I then found out that when using this work around the line count would come back as 0 if there where no lines so I used a quick "greater than" check

Let me know what you think

@ECHO OFF
setlocal enabledelayedexpansion
set MyVar=
IF %1.==. (
    ECHO.
Echo No Zipfile Specified!
ECHO. 
ECHO Example Useage:
ECHO.
Echo %0 Zipfile.zip
Exit /B
) ELSE (

for /f %%a in  ('unzip -l %1 ^|FIND /C /I ".XML"') do set MyVar=%%a
REM echo Current error level is %ERRORLEVEL% count is !MyVar!


IF !MyVar! GEQ 1 (
    ECHO.
    Echo There where !MyVar!
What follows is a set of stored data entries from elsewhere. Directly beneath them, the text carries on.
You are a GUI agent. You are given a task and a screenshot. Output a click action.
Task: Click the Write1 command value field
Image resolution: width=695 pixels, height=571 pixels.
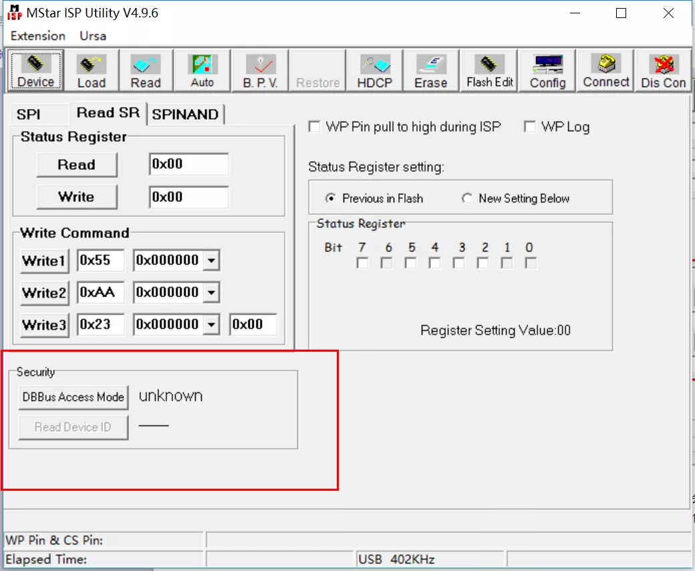pos(100,261)
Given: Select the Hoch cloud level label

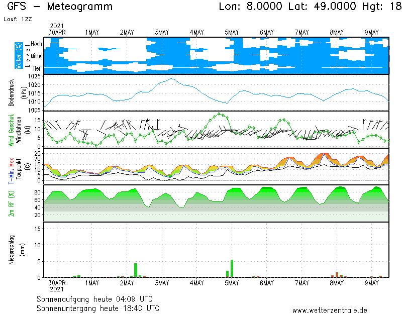Looking at the screenshot, I should coord(36,44).
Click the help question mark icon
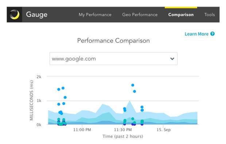The width and height of the screenshot is (226, 144). pos(212,34)
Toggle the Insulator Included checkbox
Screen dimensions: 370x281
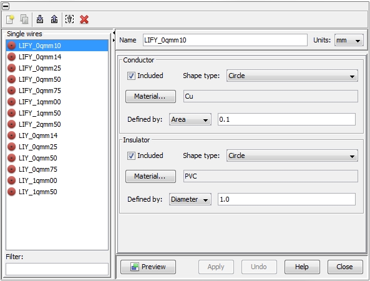click(131, 156)
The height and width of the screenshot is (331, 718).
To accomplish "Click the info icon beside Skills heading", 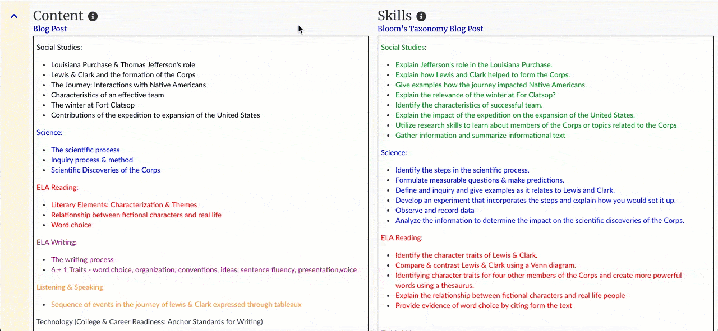I will 421,16.
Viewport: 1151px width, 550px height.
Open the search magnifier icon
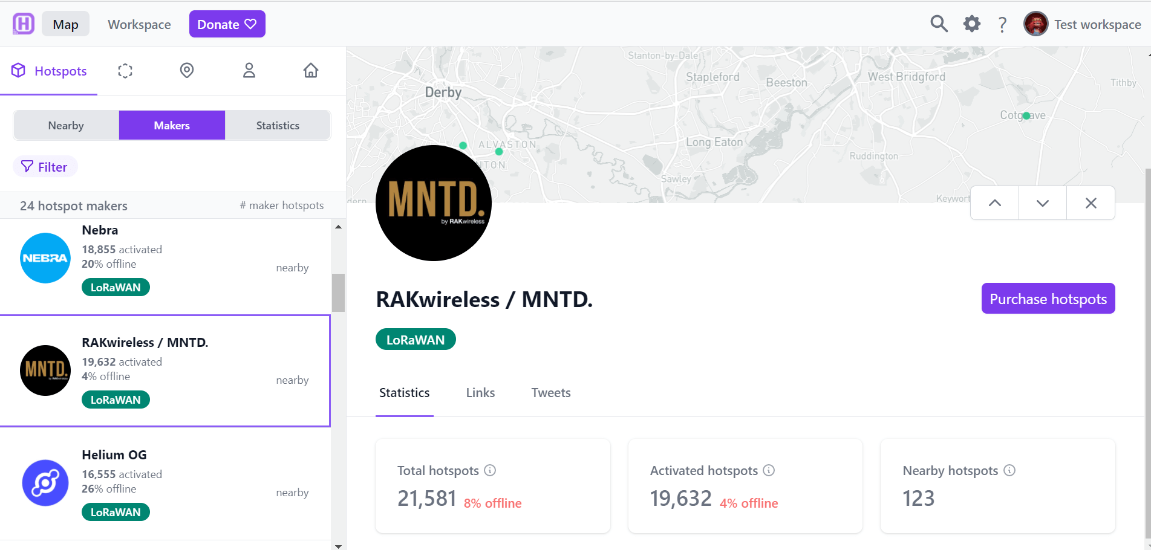939,24
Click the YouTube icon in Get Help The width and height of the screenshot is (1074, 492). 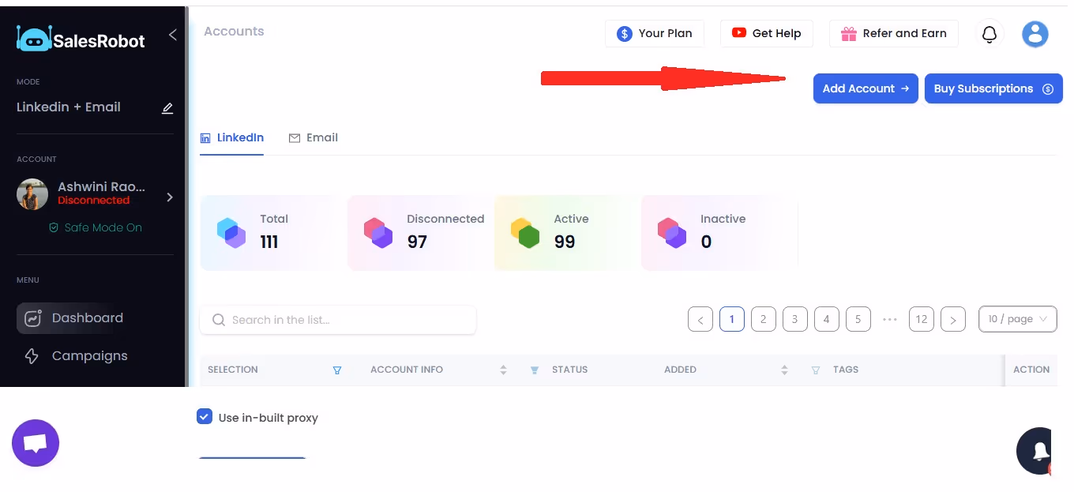(x=738, y=33)
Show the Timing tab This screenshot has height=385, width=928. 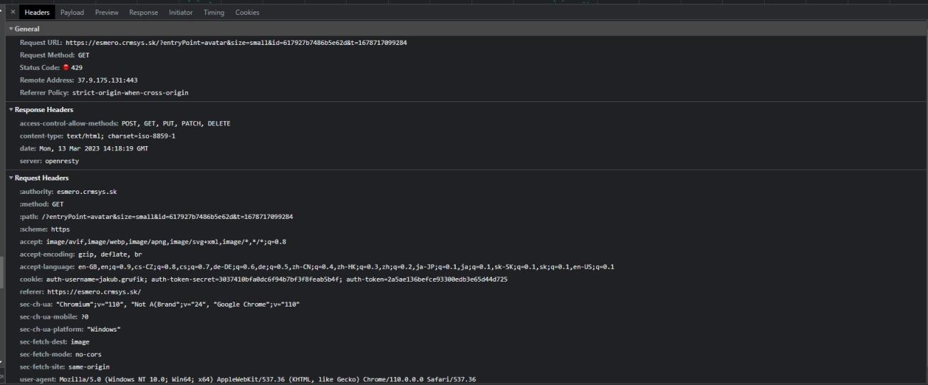(x=214, y=13)
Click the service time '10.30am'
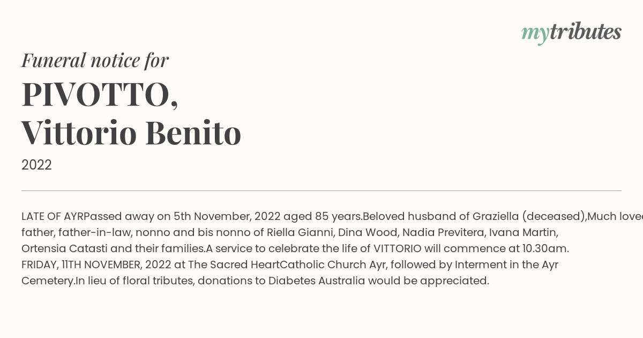 [x=545, y=248]
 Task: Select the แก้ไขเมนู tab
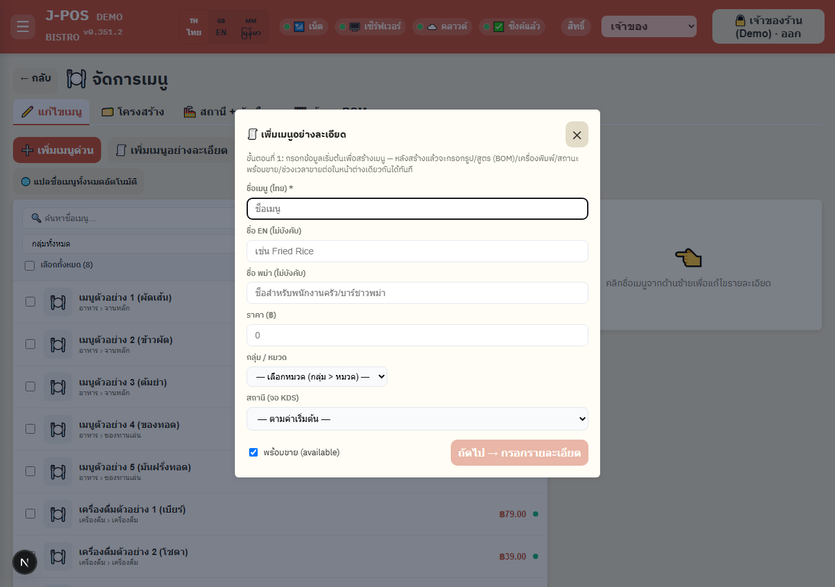point(52,112)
XML files in %1
    ECHO.
    Exit /B
) else (
    ECHO.
ECHO I am sorry I had a error reading %1 Are you sure its a valid ZipFile
    Exit /B
)
)

Only issue that I can see is that when you pass a bad zip file name.

I get a response from the unzip command as well I was trying to hide that as the result will get passed to another application any way to hide this

zipcount bob
unzip: cannot find either bob or bob.zip.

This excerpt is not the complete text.